Hi all, Firstly, thank you for the wonderful libr...
# neural-forecast
l
Hi all, Firstly, thank you for the wonderful library that makes forecasting with NN so much easier, especially with the Auto models. I am familiar with classifications and regressions, and am very new to time series forecasting. I spent the past 2 days reading the documentation and have the following questions below.My dataset contains 22 time series of different lengths, and with 100+ numerical features, 20 categorical features and 10 binary features. It is weekly data where every Monday is the start of week i.e. soweekdate and this is the 'ds'. The target variable is the Sales_Qty, which is what I am trying to forecast 8 weeks ahead and is the 'y'. I intend to perform feature selection using Light GBM regression tree. 1. If I am using the Auto models, can I specify the horizon, input size, futr_exog_list, hist_exog_list, stat_exog_list and etc in the configs of the Auto Models on top of the required model parameters? 2. Since I am forecasting 8 weeks ahead, I change the freq="W" in nf = NeuralForecast(models=models, freq='M')? 3. On scaler_type, what is the default for the Auto models? When it scales, does it do it for individual time series in the group or do it for all columns as a group? Is there a way to turn this off as I might want to scale by individual time times outside of Neural Forecast. 4. The 20 categorical features are time invariant so I will be creating dummy variables for them and putting them into the static_df. As I am forecasting 8 weeks ahead and I have both historical and future values for the 100+ numerical features. Should I put these numeric features into the hist_exog_list, futr_exog_list and futr_df accordingly? The column names might be the same but the underlying values are different for each id and each ds. 5. As for the 10 binary features, they are in the similar situation as in the numeric features where I have both historical and future values for each time series, should I also include these binary features into the hist_exog_list, futr_exog_list and futr_df accordingly? Thanks in advance, Will
c
Hi @lobbie lobbie. Thanks for using our library! 1. In the configuration dictionary you can specify all the parameters you mention expect for horizon, which must be specified when initializing the
Auto
model, for example:
Copy code
model = AutoNHITS(h=8,
                  loss=MAE(),
                  config=config,
                  search_alg=HyperOptSearch(),
                  num_samples=20)
The reason for this is that models with different
h
are not directly comparable. 2. No, the frequency should always be the sampling of your data, in this case
W-MON
. To specify forecasting 8 weeks ahead set the horizon
h
to 8. 3. The default
scaler_type
varies depending on the base model. If you do not specify the
scaler_type
in the config dictionary, it will use the default of the base model (same behavior for all parameters). You can turn off scaling by setting
scaler_type=None
. 4. Yes, all numeric features that change in time should be either a
hist
or
futr
variable. BOTH set of features should be present in the historic data, during both training and with the
predict
method. In the
futr_df
of the
predict
method, only add the
futr
variables. We just fixed a bug regarding exogenous variables, so I recommend updating your code with the latest changes of the main branch. 5. Yes, binary and numeric variables are treated equally by the models.

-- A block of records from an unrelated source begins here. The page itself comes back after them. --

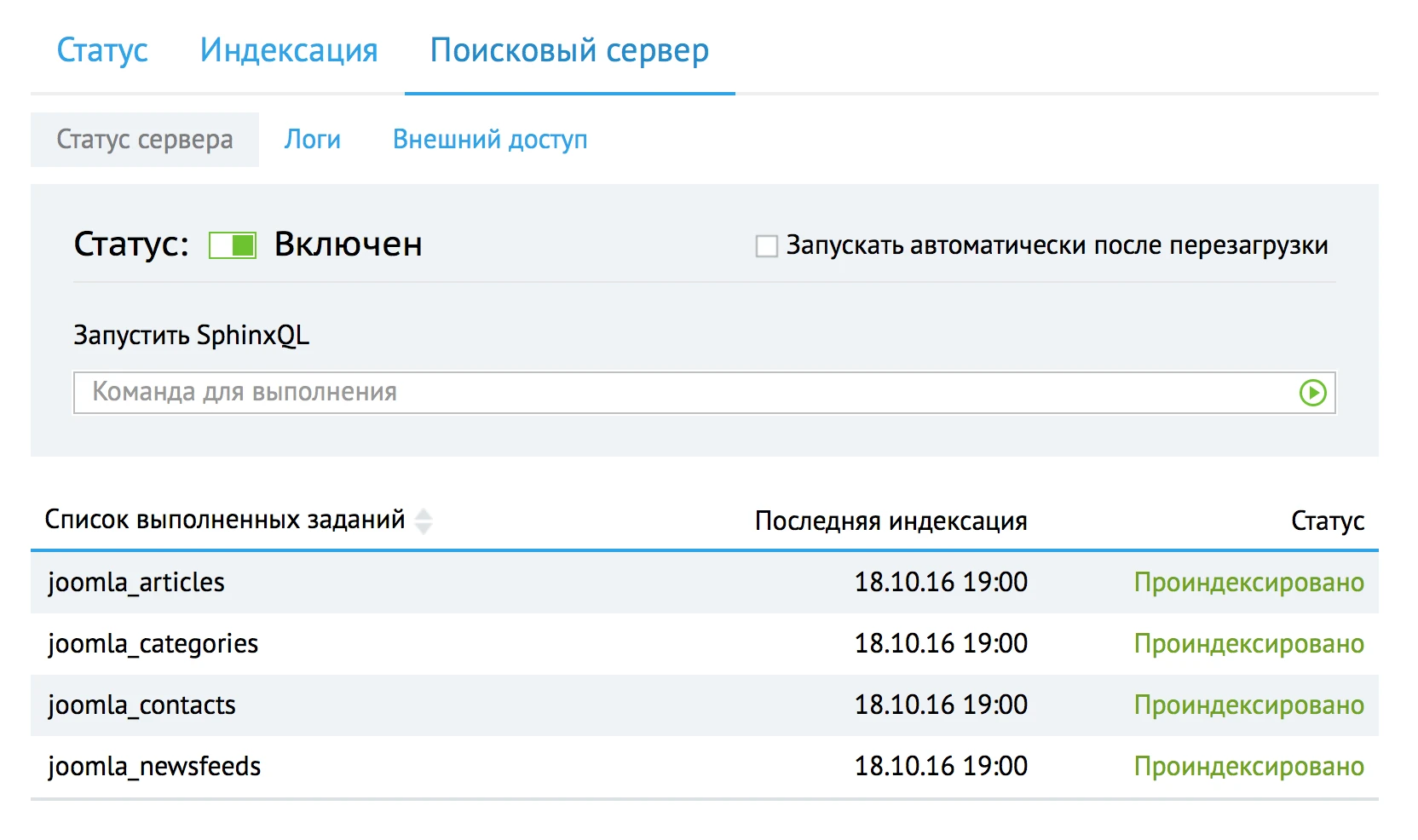Screen dimensions: 1418x840
Task: Toggle the server status switch
Action: [233, 245]
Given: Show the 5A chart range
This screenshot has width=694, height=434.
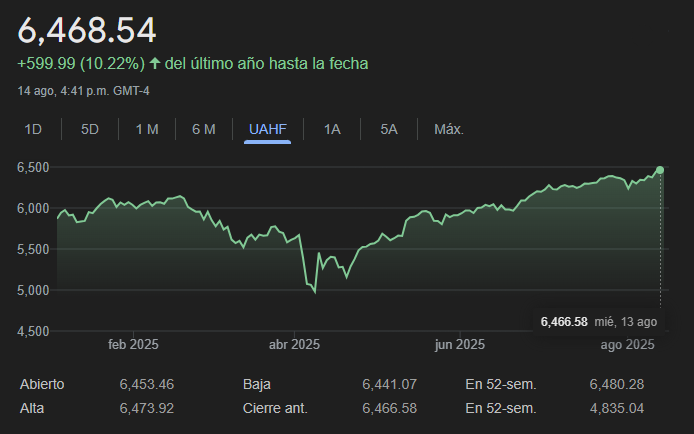Looking at the screenshot, I should (389, 129).
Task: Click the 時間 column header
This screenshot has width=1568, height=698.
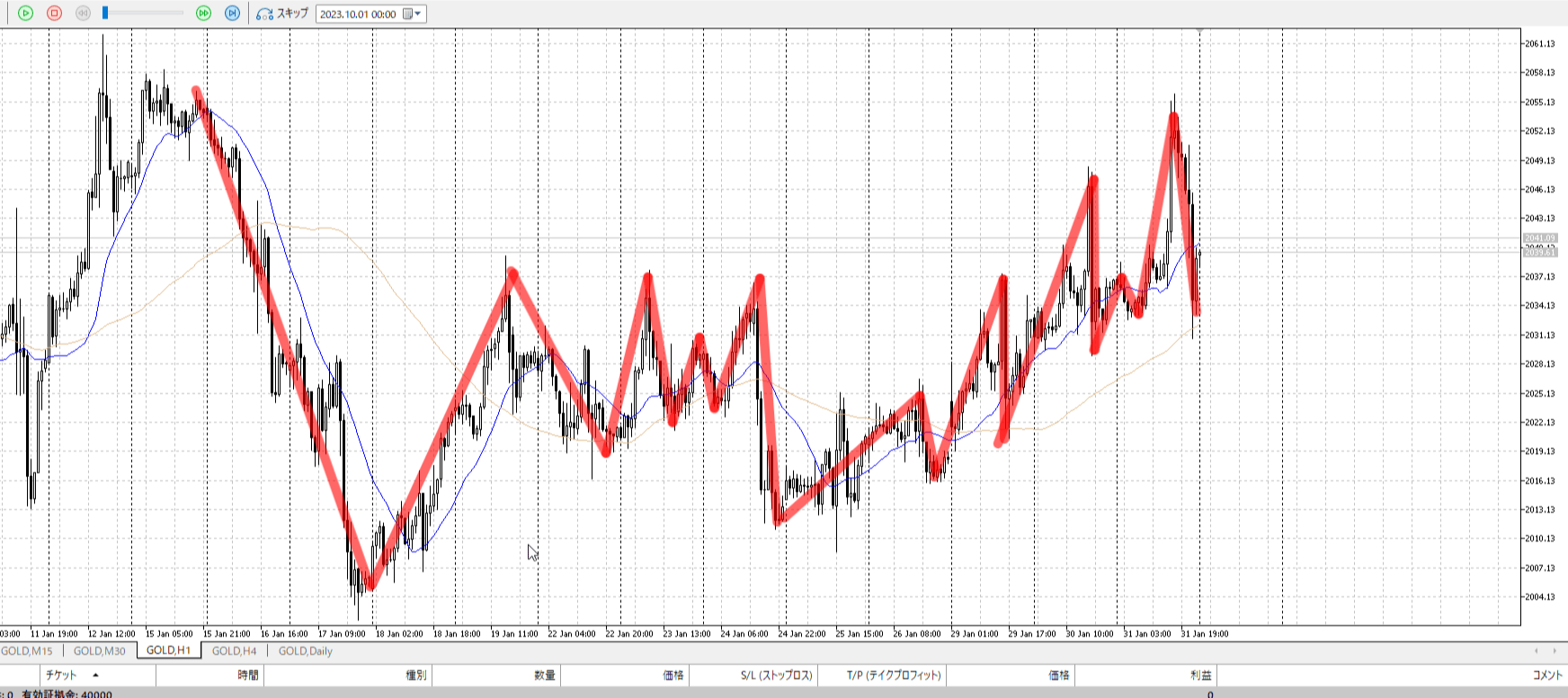Action: coord(248,676)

I strongly recommend to start your pipeline without any exogenous variables to create a simpler baseline. Only add exogenous variables when your initial pipeline is ready and working. When adding 100+ exogenous variables models can grow drastically, specially if you have a large
input_size
, increasing training times. You can start adding the most informative variables (if you know them), and compare the performance and training times as you add more variables.
l
@Cristian (Nixtla), thanks for your advise on exogenous features. I will definitely try modelling without these first. Unfortunately, I do not know how to get the latest changes from the main branch. Should I just do pip install again? In addition, I am following the steps from the documentation and got the
Copy code
TypeError: __init__() got an unexpected keyword argument 'stat_exog_list'
My first attempt of writing the code is
Copy code
horizon = 8
 
models=[
   AutoRNN(h = horizon
           , config = None
           , stat_exog_list = mystat_exog_list # <- Static exogenous variables
           , hist_exog_list = myhist_exog_list # <- Historical exogenous variables  
           , futr_exog_list = myfutr_exog_list # <- Future exogenous variables 
           , loss = MQLoss()
           , num_samples = 2
           #, search_alg=HyperOptSearch()
           , cpus=4
           , scaler_type = 'robust')
   , AutoTFT(h = horizon
           , config = None  
           , stat_exog_list = mystat_exog_list # <- Static exogenous variables
           , hist_exog_list = myhist_exog_list # <- Historical exogenous variables  
           , futr_exog_list = myfutr_exog_list # <- Future exogenous variables 
           , loss = MQLoss()
           , num_samples = 2
           #, search_alg=HyperOptSearch()
           , cpus=4
           , scaler_type = 'robust')
 ]
 
nf = NeuralForecast(models = models, freq = 'W-MON')  
 
# fit the model
 nf.fit(df = historic_df, static_df=static_df)
Any ideas where I am doing wrong?
c
what model is causing the error? RNN or TFT?
l
both when I ran AutoRNN and AutoTFT individually.
c
The problem is that all those arguments should be in the
config
, not directly in the
Auto
class. Here is the documentation: https://nixtla.github.io/neuralforecast/examples/automatic_hyperparameter_tuning.html.
the only parameters of the
Auto
class are the
h
,
config
,
loss
,
search_alg
,
num_samples
.
l
I see....I will have a look at the documentation and try out as suggested i.e. build a baseline first without the exog features. thanks.
Hi @Cristian (Nixtla), for
"random_seed": tune.randint(1, 10),
how do I set a seed for reproducible research? It seems that the global seed is always different every time i run the model. thanks.